- [YOUR TASK]:
Starting at the line that contains "For every named target in this 491×2576" and ending at the line that contains "https://www.pinterest.com/NursesEducator/ (137, 2296)", the lines below are to be given again exactly, with nothing added.

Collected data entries
━━━━━━━━━━
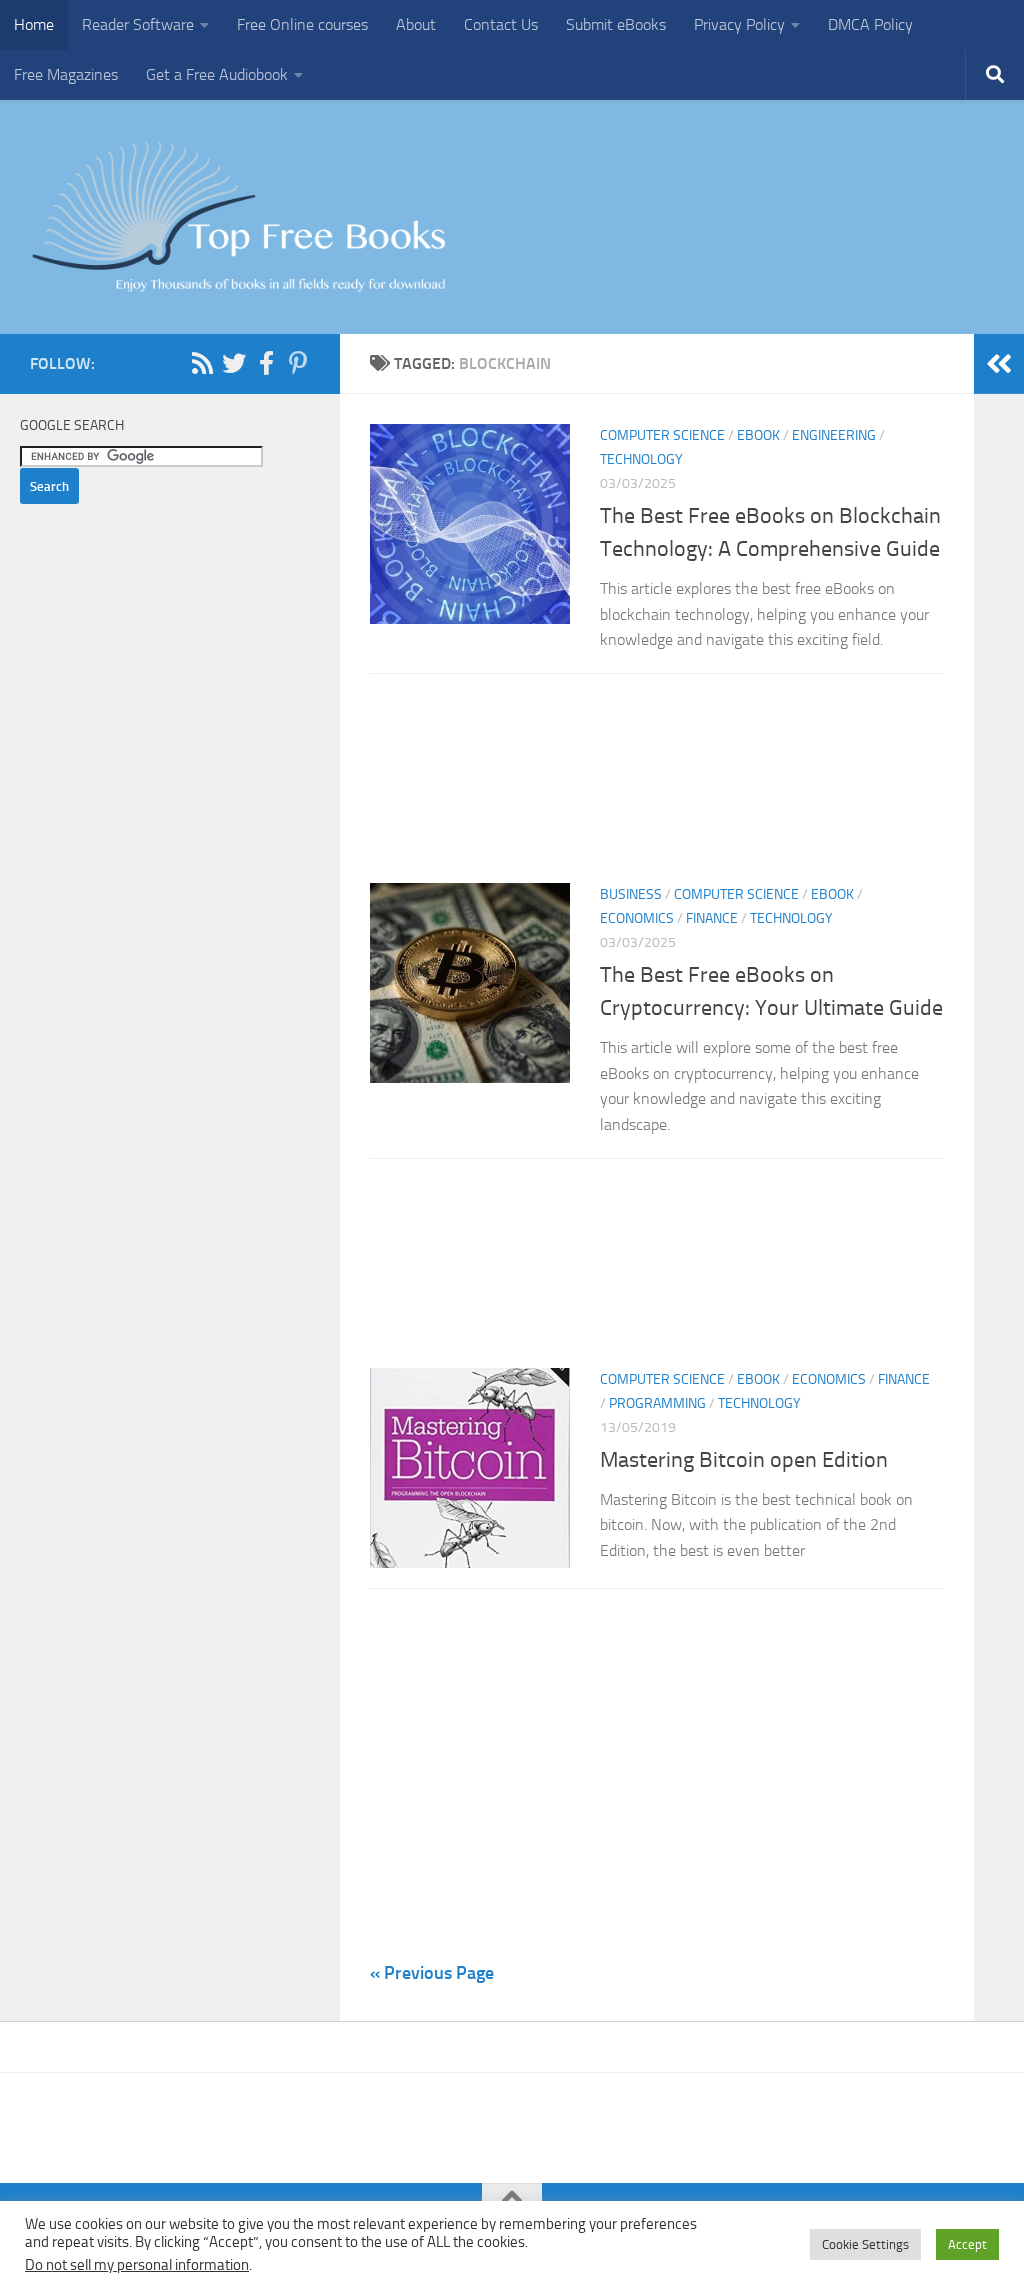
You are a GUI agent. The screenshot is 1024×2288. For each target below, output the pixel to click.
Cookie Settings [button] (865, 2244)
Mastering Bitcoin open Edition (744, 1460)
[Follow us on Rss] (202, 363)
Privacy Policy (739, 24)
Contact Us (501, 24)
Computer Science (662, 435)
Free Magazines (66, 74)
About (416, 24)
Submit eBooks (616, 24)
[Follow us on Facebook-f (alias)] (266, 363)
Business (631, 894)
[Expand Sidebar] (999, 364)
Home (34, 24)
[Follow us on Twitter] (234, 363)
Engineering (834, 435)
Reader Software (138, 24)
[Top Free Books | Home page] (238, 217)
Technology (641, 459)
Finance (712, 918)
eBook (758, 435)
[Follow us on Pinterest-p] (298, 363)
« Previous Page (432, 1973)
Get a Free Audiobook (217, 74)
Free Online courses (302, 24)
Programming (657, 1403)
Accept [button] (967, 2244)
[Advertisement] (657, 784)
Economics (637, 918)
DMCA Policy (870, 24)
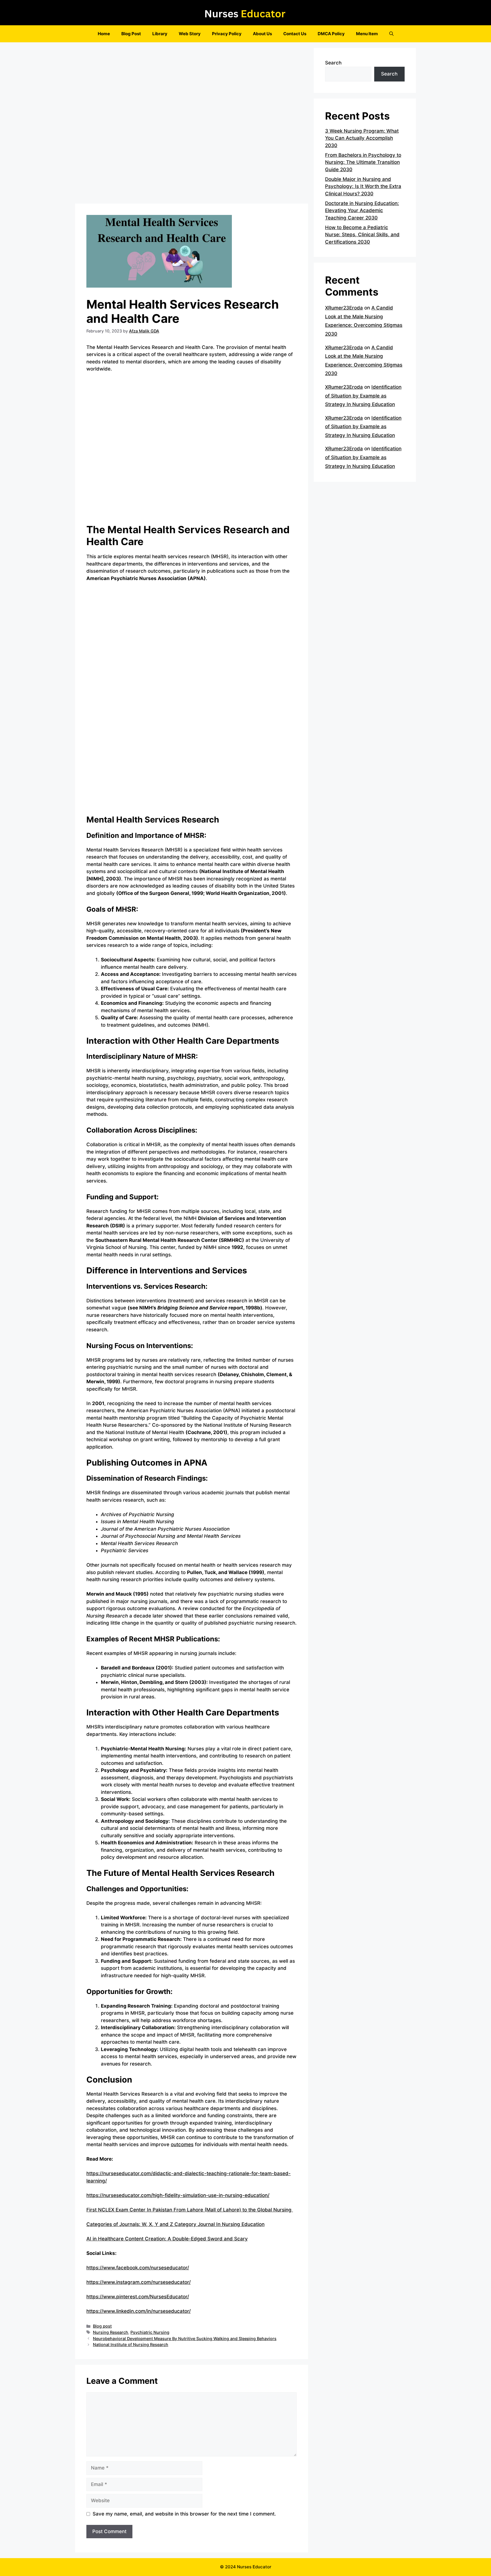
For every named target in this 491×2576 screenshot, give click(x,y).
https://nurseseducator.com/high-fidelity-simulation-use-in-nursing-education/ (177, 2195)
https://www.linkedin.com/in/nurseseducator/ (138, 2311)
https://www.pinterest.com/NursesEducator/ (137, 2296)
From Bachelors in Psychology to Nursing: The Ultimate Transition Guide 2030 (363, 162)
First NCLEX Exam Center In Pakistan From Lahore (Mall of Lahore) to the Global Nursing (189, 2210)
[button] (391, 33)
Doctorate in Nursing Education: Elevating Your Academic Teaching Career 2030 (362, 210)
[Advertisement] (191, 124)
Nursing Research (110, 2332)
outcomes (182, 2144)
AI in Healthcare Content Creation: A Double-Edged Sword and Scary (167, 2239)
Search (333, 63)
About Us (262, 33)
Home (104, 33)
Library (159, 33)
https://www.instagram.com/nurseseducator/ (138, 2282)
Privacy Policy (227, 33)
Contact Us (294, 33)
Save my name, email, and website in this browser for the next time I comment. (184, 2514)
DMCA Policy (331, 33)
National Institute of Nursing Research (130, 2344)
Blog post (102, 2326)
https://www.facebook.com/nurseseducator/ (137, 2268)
━━━━━━━━━━
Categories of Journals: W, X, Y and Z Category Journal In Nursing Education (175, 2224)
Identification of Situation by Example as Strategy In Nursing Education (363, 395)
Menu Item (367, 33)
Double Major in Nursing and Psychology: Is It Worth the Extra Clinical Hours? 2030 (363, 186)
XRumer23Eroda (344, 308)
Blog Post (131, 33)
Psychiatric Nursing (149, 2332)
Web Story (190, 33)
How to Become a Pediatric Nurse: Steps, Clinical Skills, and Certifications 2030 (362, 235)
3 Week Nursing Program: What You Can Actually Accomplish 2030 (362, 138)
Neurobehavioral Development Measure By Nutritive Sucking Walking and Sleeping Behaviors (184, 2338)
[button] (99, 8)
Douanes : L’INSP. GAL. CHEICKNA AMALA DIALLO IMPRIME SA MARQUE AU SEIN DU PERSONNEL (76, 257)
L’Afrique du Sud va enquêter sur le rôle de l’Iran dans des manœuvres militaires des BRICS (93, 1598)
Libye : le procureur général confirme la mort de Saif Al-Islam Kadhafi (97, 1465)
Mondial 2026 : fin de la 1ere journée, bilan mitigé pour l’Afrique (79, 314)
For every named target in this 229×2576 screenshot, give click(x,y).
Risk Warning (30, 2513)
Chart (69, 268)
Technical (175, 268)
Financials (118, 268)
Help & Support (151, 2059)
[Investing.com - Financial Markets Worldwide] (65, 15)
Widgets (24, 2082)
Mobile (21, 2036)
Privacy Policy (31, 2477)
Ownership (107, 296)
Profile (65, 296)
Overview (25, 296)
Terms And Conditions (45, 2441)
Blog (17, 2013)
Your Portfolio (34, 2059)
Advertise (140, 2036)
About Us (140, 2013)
━━━━━━━━━━
- [ANSWER TO THIS EXERCISE]:
For every named target in this 491×2576 screenshot, give click(x,y).
https://nurseseducator.com/high-fidelity-simulation-use-in-nursing-education/ (177, 2195)
https://www.linkedin.com/in/nurseseducator/ (138, 2311)
https://www.pinterest.com/NursesEducator/ (137, 2296)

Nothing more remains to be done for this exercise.